The metrics that matter in the first ninety days are leading indicators, not pipeline and revenue. Given life science sales cycle lengths, judging an early ABM program by revenue outcomes is likely to lead to the wrong conclusions about a program that is actually working. The metrics that reveal whether the system is functioning as intended are: the proportion of the target account list showing any engagement, lead volume from target accounts versus non-target accounts, persona coverage across the account list, SDR follow-up rate and response rate on flagged accounts, and the rate at which engaged accounts are progressing through account scoring tiers.
At the sixty to ninety day mark, a structured program review should assess these metrics honestly and draw forward-looking conclusions. Which segment or persona is generating the strongest engagement? Often, a campaign will launch with multiple value propositions in ad creative. Which messaging is driving the most interest and engagement? Which accounts are showing multi-persona engagement signals that warrant immediate tier elevation or SDR prioritization? How well are people engaging on the landing page? Is the gated content offering driving form fills?

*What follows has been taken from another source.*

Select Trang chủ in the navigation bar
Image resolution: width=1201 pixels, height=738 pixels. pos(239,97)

The answers to these questions determine the next phase of the program. An initial campaign and segment that is generating strong engagement and has identified contacts with the right personas is ready for expansion: a deeper content library, a webinar to amplify the signal, and potentially the addition of contact-level targeting to refine the buying group picture at the highest-priority accounts. A segment that is generating weak engagement despite reaching the right accounts is a signal that the messaging, the content offer, or the persona map needs adjustment before the program is extended.
This review and adjustment cycle isn’t a sign that the program is failing. Just like with any digital marketing, ABM should be looked at as a “test-and-assess” process. The organizations that treat the first program phase as a learning investment, with a defined review cadence and a willingness to adjust based on data, are much more likely to have long-term success not just in an initial campaign, but with their ABM program as a whole.

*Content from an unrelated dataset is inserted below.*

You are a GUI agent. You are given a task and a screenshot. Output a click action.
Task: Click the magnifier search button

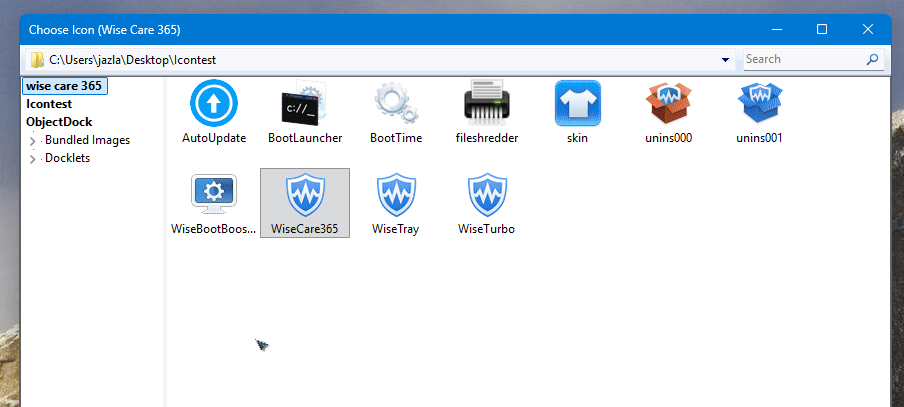[873, 60]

No prescription for getting started in ABM would be complete without a direct discussion of internal expectation management. When ABM programs are discontinued prematurely it’s often not because they’re failing, but because the organization expected faster commercial outcomes than the program structure and its own sales cycle length could deliver.

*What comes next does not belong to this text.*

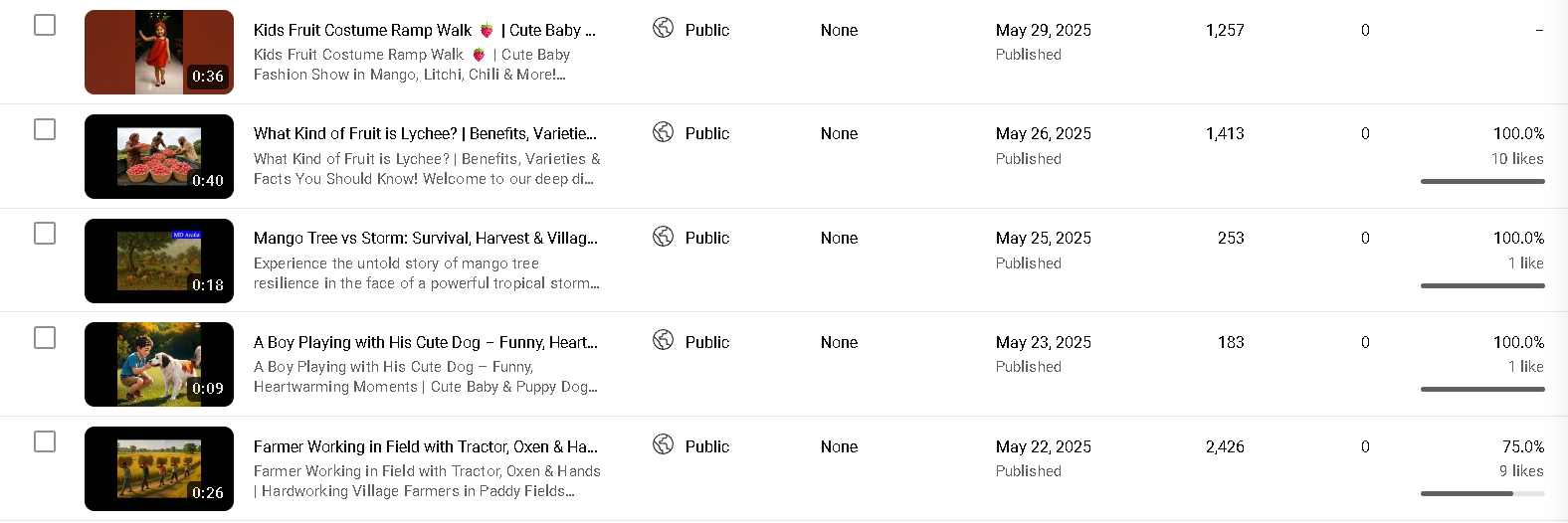Open the Mango Tree vs Storm title link

tap(425, 238)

The organizations that are most likely to see strong long-term return from ABM are those that align internally on a twelve-month horizon for meaningful pipeline metrics, maintain the program consistently through that period rather than interrupting it to chase short-term alternatives, and invest in continuous optimization rather than treating the initial program design as fixed.
ABM is a commercial capability rather than a campaign - one that improves over time as the program accumulates intelligence about a target market and an organization’s own internal functioning. This intelligence helps refine target and contacts lists, optimize content performance, and builds the commercial team's familiarity with ABM processes and how to make the best use of what the campaign is delivering. The organizations that understand this and build internal support for a program timeline that reflects it are the ones that arrive at month twelve with a genuinely transformed commercial motion and a pipeline that reflects it.
In summary: to set yourself up for ABM success, first assess readiness honestly, define the segment precisely, know your personas deeply, build the infrastructure before you need it, create content that earns engagement from the right people, and give the program the time it needs to demonstrate what it is capable of. Followed with discipline, this approach gives you a real opportunity to build a marketing program that improves as it runs, and generates real pipeline and return on investment for your organization.